_Document extract_

Below, you can find a description of the main outputs and statistics.

Mapping statistics

  • Cov (%): horizontal coverage (i.e., percentage of the reference sequence covered)

  • Depth: mean depth of coverage throughout the whole genome

  • DepthC: mean depth of coverage exclusively in the covered regions

  • Mapped reads: number of mapped reads

  • start prop (%): number of mapped mapped reads divided by the number of input reads (after QC)

  • mapped_prop (%): number of mapped reads divided by the number of reads used for mapping (i.e., reads retained after the “Virus enrichment” and/or “host depletion steps)

  • Gaps: number of regions below the minimum coverage threshold (see note below)

  • Windows Covered: proportion of windows with mapped reads. Reference sequences are split into windows (x), with window size and number (x) being a function of sequence length, from a minimum of 3 up to a maximum of 10. Window number (x) is calculated as the equal division of sequence length by 2000 (without remainder), i.e., sequences <8KB and >20KB result in 3 and 10 windows, respectively.

_Data excerpts_
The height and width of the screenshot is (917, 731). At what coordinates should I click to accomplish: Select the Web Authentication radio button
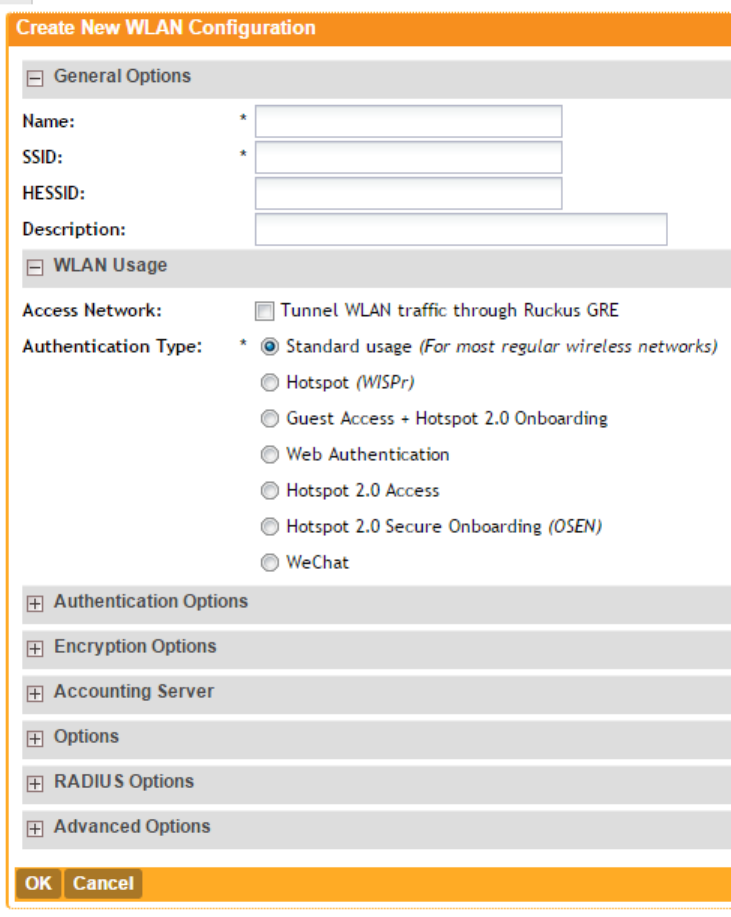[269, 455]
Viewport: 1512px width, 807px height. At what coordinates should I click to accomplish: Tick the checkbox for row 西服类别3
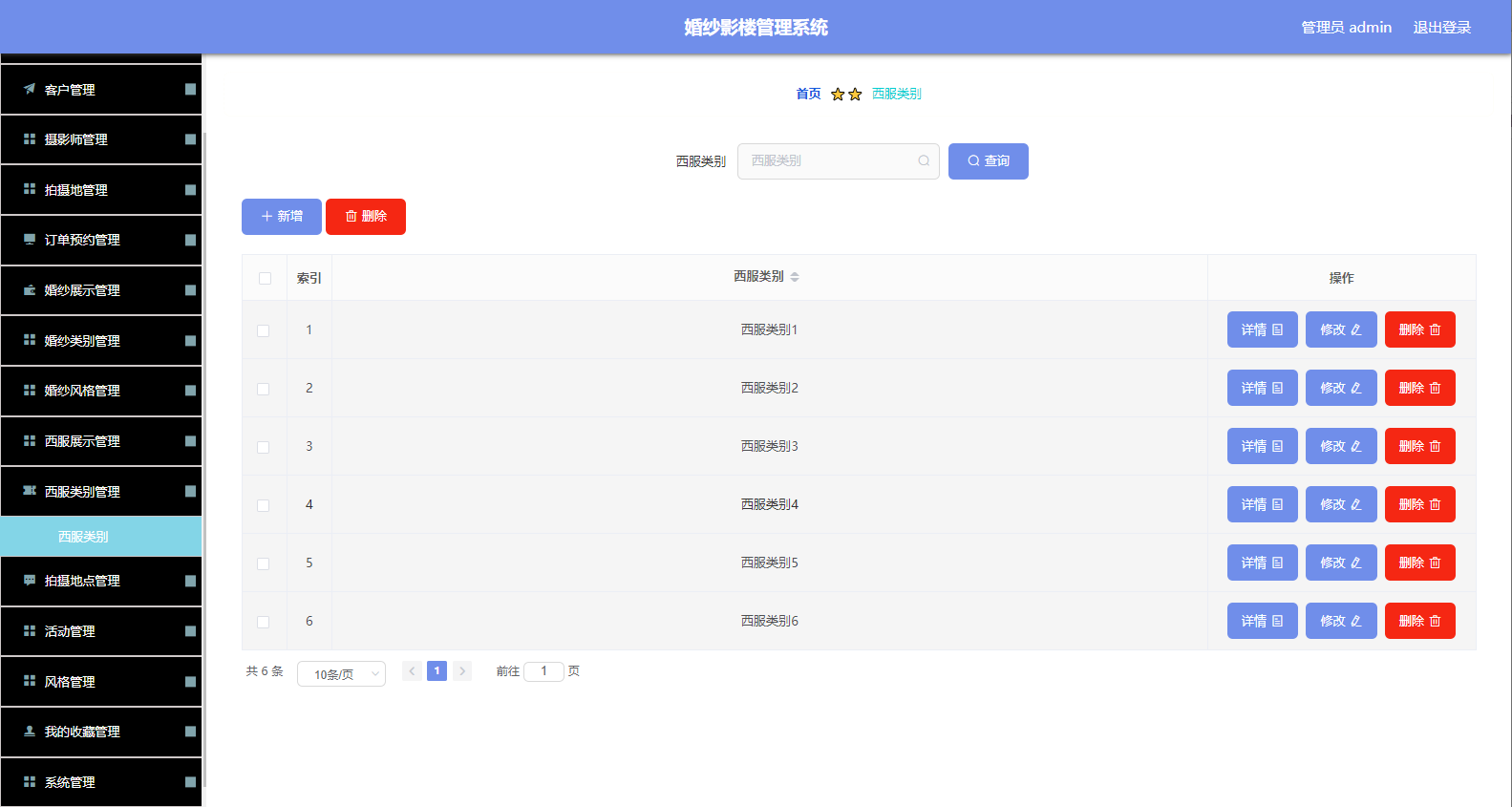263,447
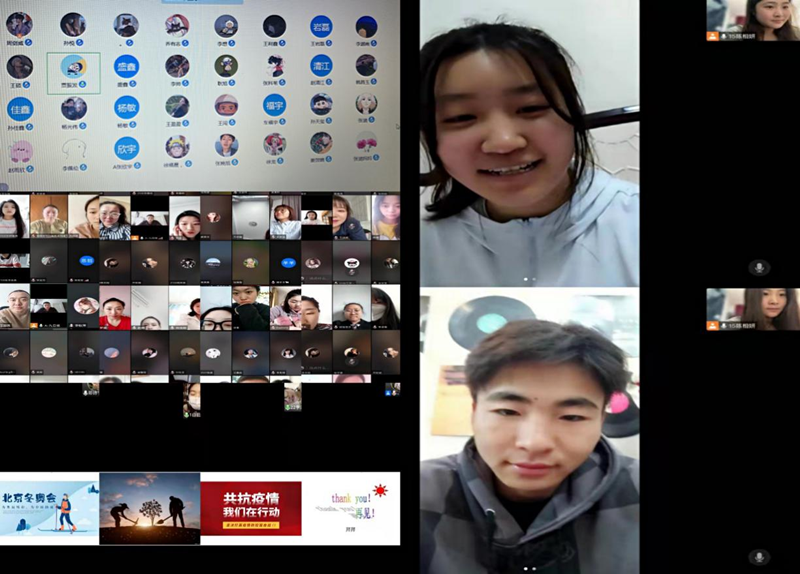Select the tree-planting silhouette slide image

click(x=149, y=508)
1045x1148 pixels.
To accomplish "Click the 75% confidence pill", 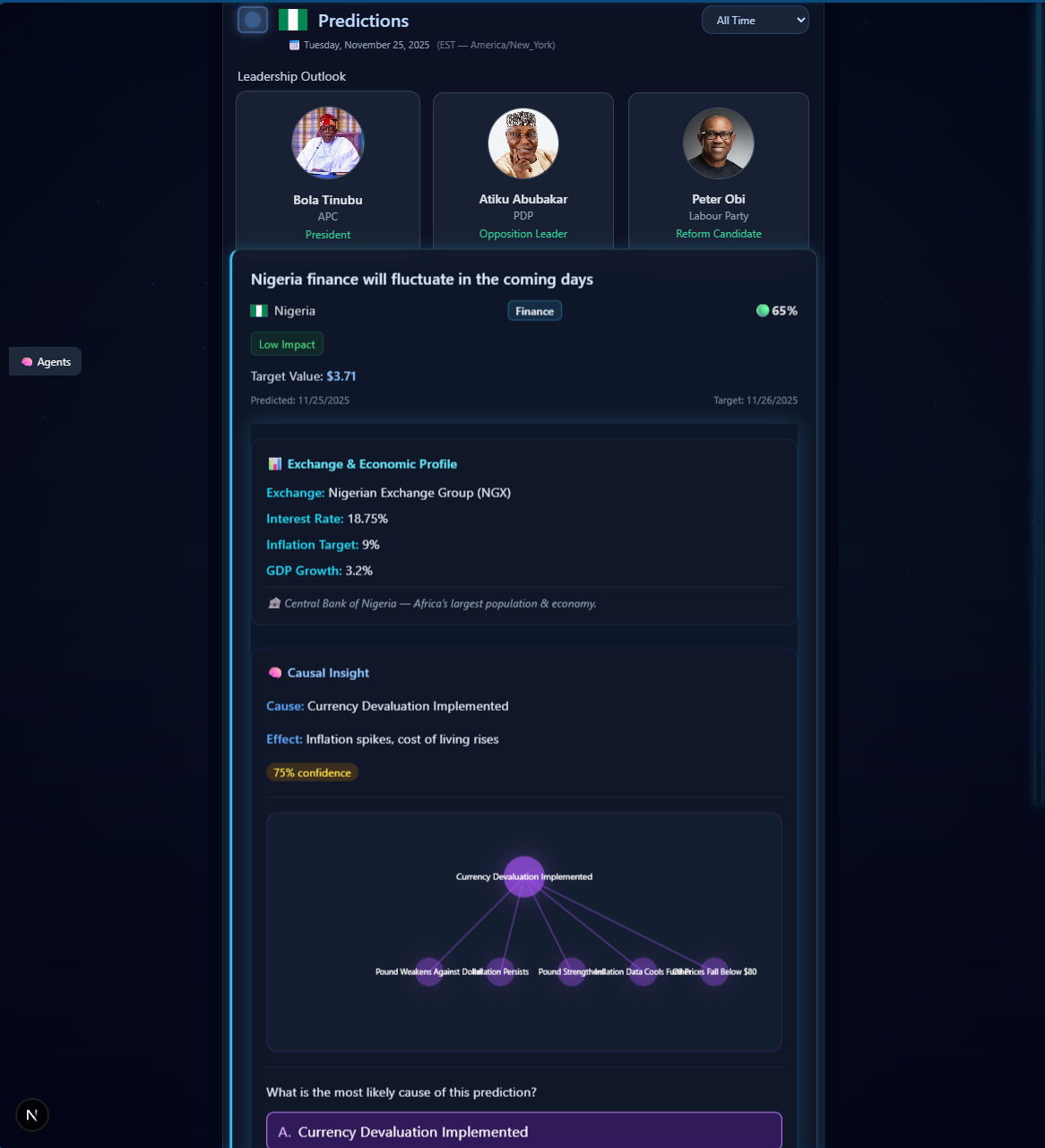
--
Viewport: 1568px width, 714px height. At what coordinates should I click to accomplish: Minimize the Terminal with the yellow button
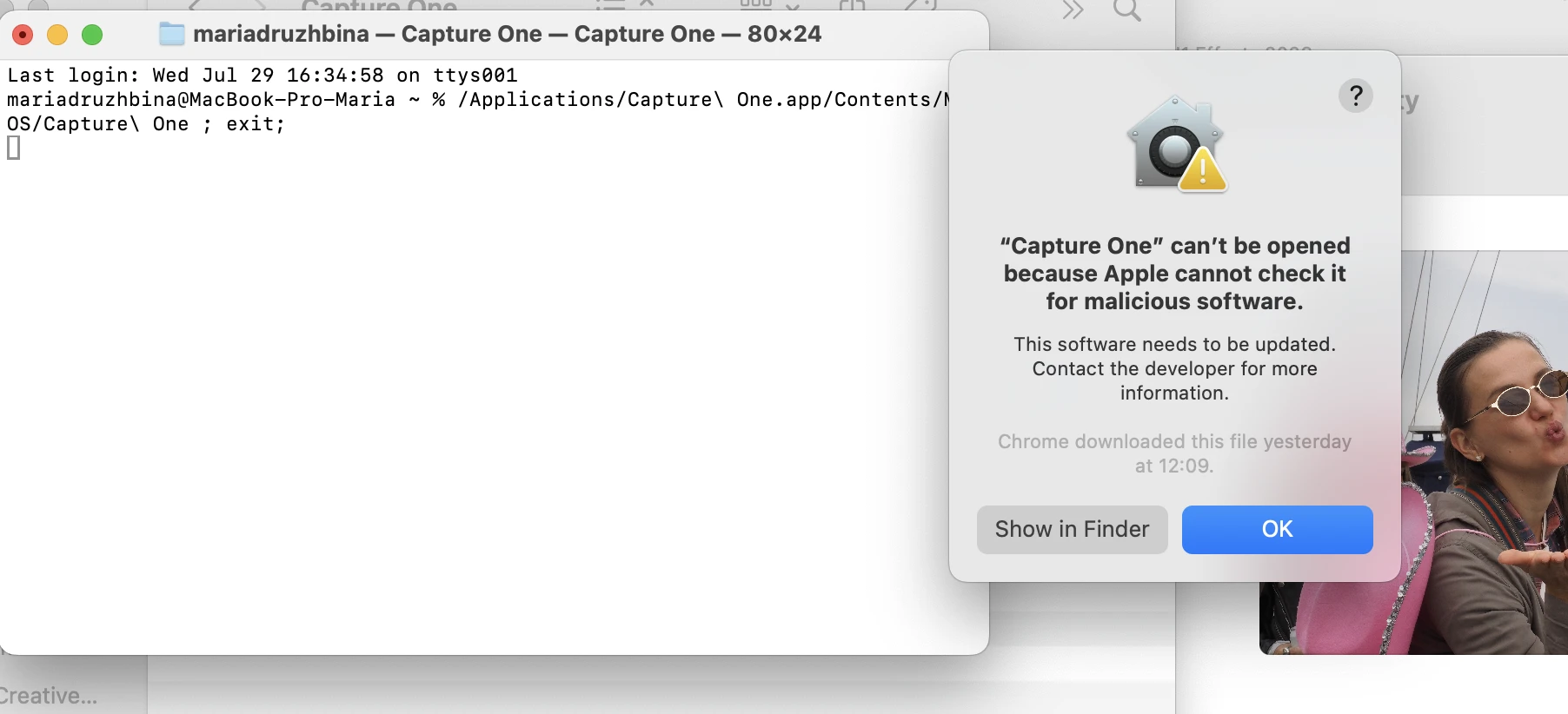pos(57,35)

_Directions_
Retype the part of the mapping statistics text above starting with "Mapping statistics" and going on through "reads (after QC)", changing nothing.

_Output_
Mapping statistics

  • Cov (%): horizontal coverage (i.e., percentage of the reference sequence covered)

  • Depth: mean depth of coverage throughout the whole genome

  • DepthC: mean depth of coverage exclusively in the covered regions

  • Mapped reads: number of mapped reads

  • start prop (%): number of mapped mapped reads divided by the number of input reads (after QC)